(RECORDED INFORMATION Opens)

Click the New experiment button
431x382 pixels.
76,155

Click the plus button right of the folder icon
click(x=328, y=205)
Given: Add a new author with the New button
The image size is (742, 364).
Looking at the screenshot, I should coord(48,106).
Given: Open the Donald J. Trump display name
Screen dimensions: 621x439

(RECORDED INFORMATION Closes)

## REQUIRED WORK:
Show, from the entries above, every line that includes the string "Given".

## EXERCISE ANSWER:
Given: Add a new author with the New button
Given: Open the Donald J. Trump display name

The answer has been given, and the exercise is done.